The new gallery specialized in postwar and contemporary American art, showing many of Emmerich's artists, including Helen Frankenthaler, Nancy Graves, Al Held, David Hockney, Hans Hofmann, John McLaughlin, Morris Louis, Kenneth Noland, Jules Olitski, Judy Pfaff and Esteban Vicente. In 2001, it was granted membership to the Art Dealers Association of America (ADAA). The following year, it relocated to a Richard Gluckman-designed space at 20 West 57th Street.

In its first decade, the gallery continued exhibiting well-known artists, including the abstract expressionist Joan Mitchell, color field-adjacent artists like Bay Area painter Richard Diebenkorn, the landscapist Wolf Kahn and Pat Steir, British painter Howard Hodgkin and hard-edge artist Frank Stella. During this period it mounted historically oriented exhibitions accompanied by scholarly catalogues dedicated to the work of Frankenthaler, Graves, Frederick Hammersley, Hofmann, Kahn, and Alfred Leslie, among others.

By 2009, the gallery was known as Ameringer | McEnery | Yohe, with McEnery having become a partner and the managing director. That year, the gallery moved to its Chelsea headquarters at 525 West 22nd Street, an expanded space formerly inhabited by 303 Gallery that made larger and concurrent exhibitions possible.

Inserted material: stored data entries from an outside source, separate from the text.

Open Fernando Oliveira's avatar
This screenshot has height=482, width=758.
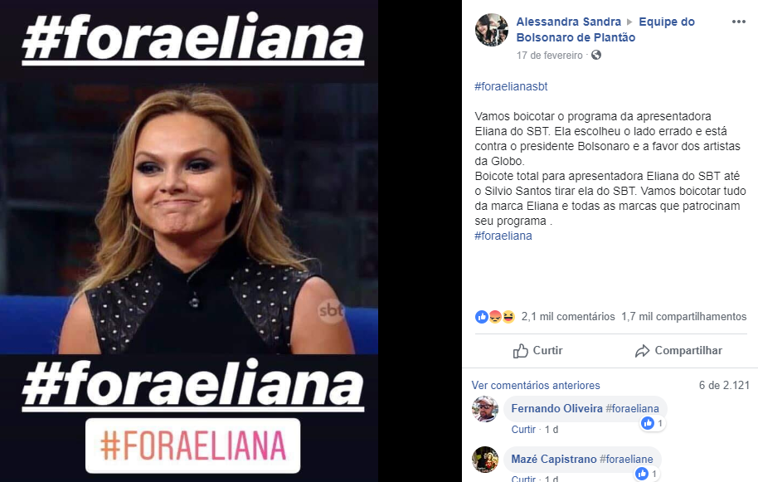(x=485, y=409)
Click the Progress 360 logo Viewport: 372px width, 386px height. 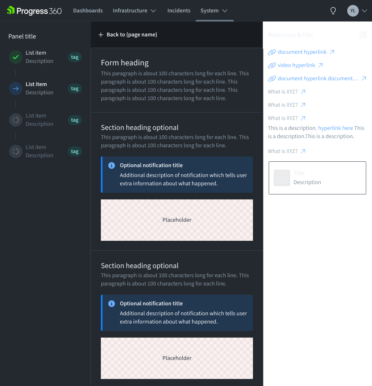pos(34,11)
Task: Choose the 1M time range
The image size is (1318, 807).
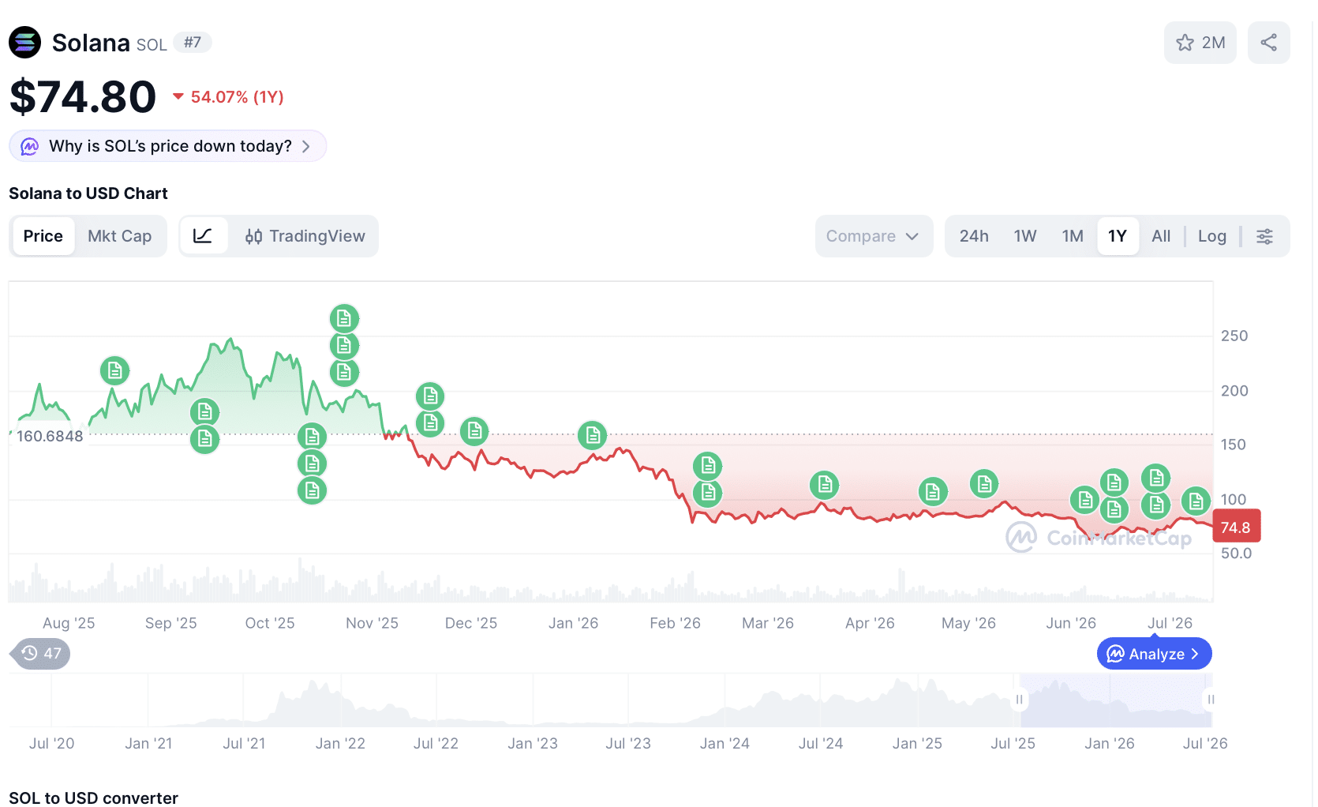Action: (1073, 236)
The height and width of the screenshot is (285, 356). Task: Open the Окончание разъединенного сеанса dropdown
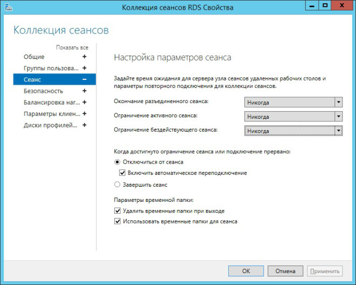[293, 102]
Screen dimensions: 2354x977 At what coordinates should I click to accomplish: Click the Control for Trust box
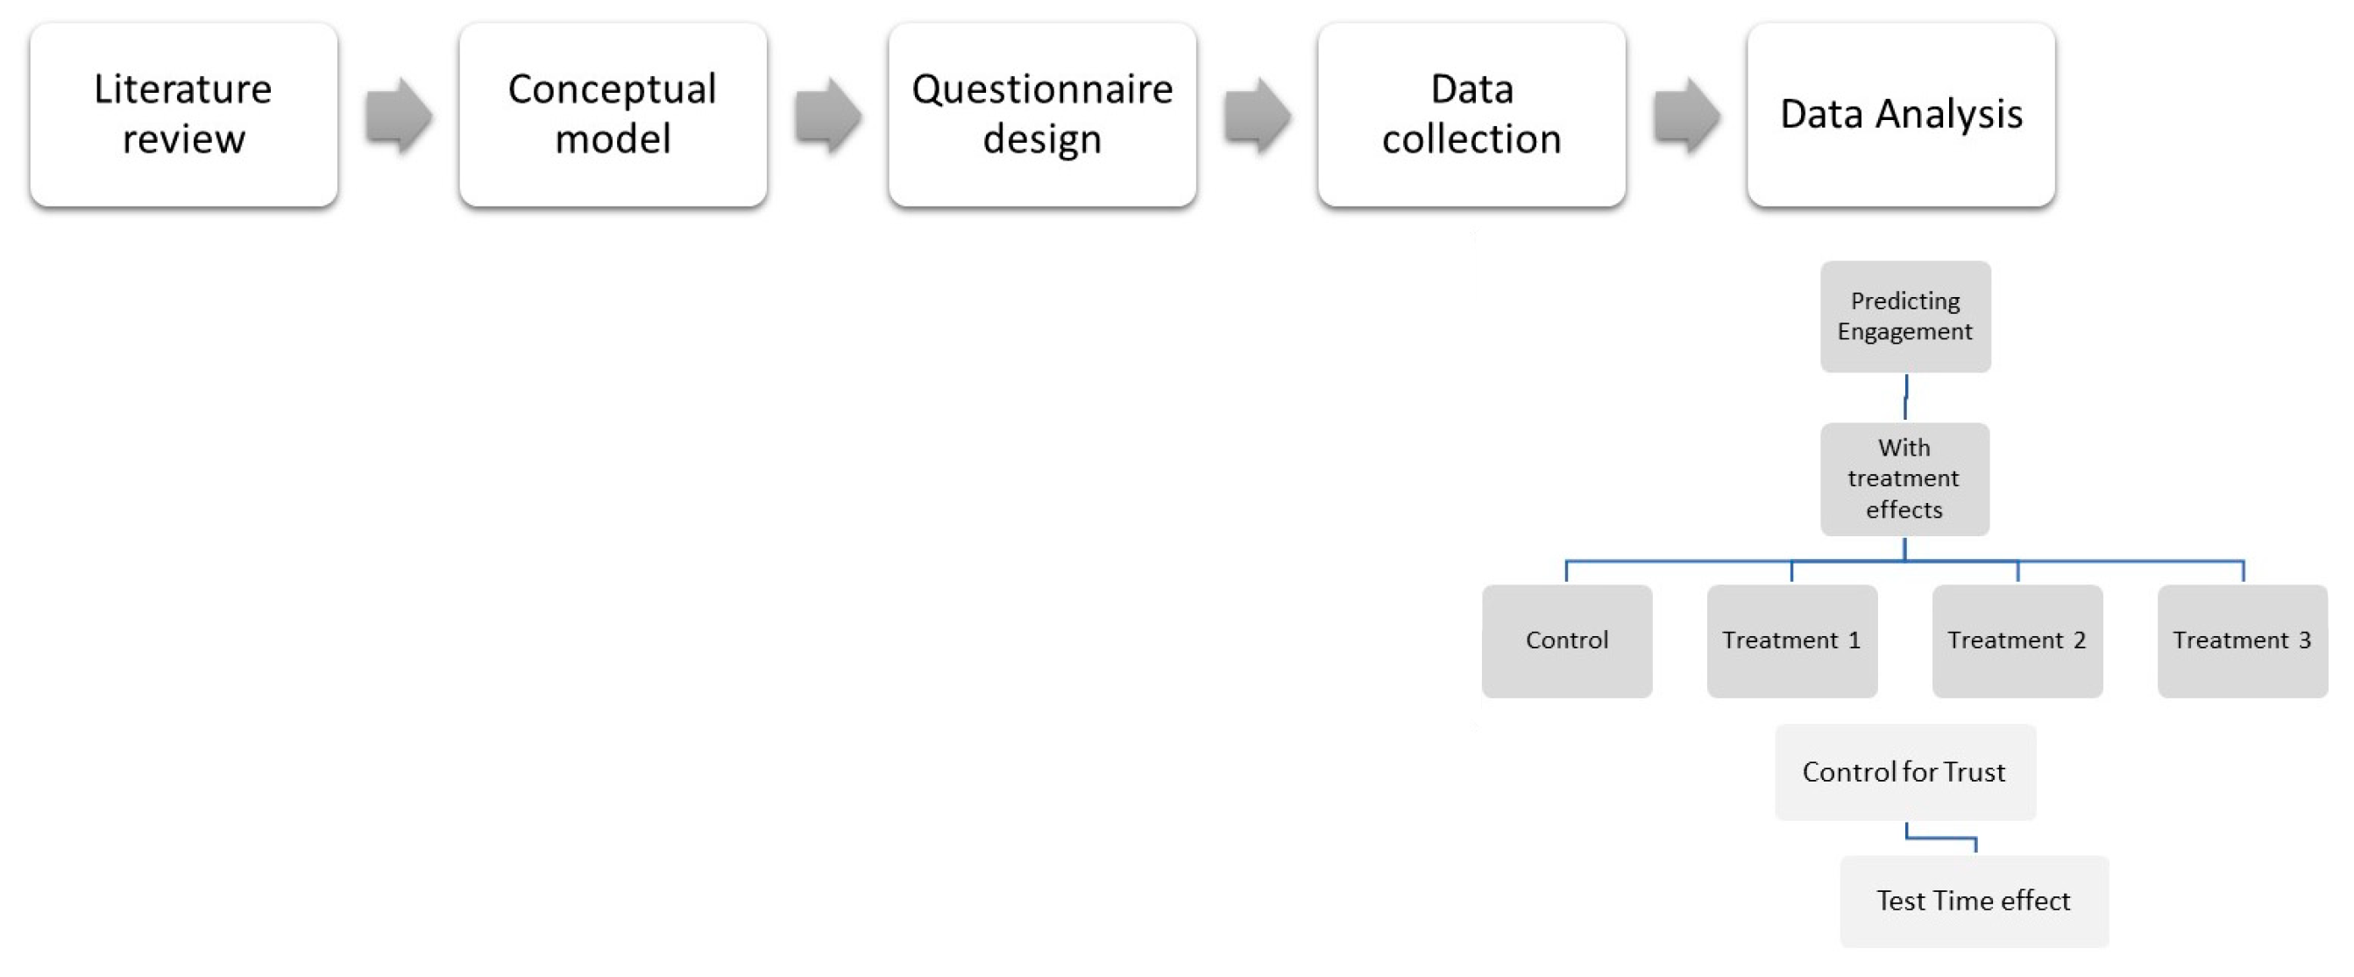pyautogui.click(x=1904, y=772)

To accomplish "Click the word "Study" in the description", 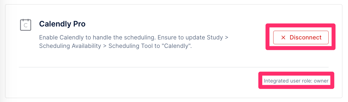I will (x=215, y=37).
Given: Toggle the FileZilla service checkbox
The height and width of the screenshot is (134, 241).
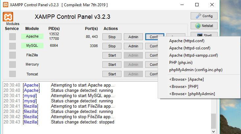Looking at the screenshot, I should point(13,55).
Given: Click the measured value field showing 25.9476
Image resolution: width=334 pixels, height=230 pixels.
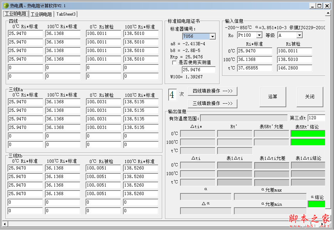Looking at the screenshot, I should pos(199,70).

In 2018, the gallery was renamed Miles McEnery Gallery and underwent a renovation and expansion that included adding three more exhibition spaces over a four-year period.

==Artists==
Miles McEnery Gallery represents more than fifty artists and artist estates. The gallery generally focuses on painting and drawing that avoids prescriptive statements and ranges from abstract to representational.

By the time of its 2018 renaming, the gallery shifted toward a more multi-generational, international and contemporary group of artists. Additions to its roster included critically recognized figures such as Inka Essenhigh, Beverly Fishman and Suzanne Caporael, abstract painters Kevin Appel, Tomory Dodge and Yunhee Min, hard-edge abstractionist Patrick Wilson, and figurative painters Bo Bartlett and John Sonsini.

Since then, the gallery has also taken on established international artists such as the Young British Artist-member Fiona Rae, Swiss painter Pia Fries and German artist Markus Linnenbrink; Guggenheim Fellowship recipients Lisa Corinne Davis and James Siena; contemporary landscape artists April Gornik, Elliott Green and Isca Greenfield-Sanders; abstract painters Elise Ansel, Trudy Benson, Rico Gatson and Jim Isermann; and mixed-media artists Roy Dowell, Jacob Hashimoto and Tom LaDuke.

The gallery also represents the estates of the abstract expressionist pioneer Hans Hofmann, landscape artist Wolf Kahn, color field painter Emily Mason, and New York School-member Esteban Vicente. In 2021, the gallery staged concurrent, posthumous solo exhibitions of Kahn and Mason, who were married for over sixty years. Kahn, who died in 2020, was a longtime friend to McEnery.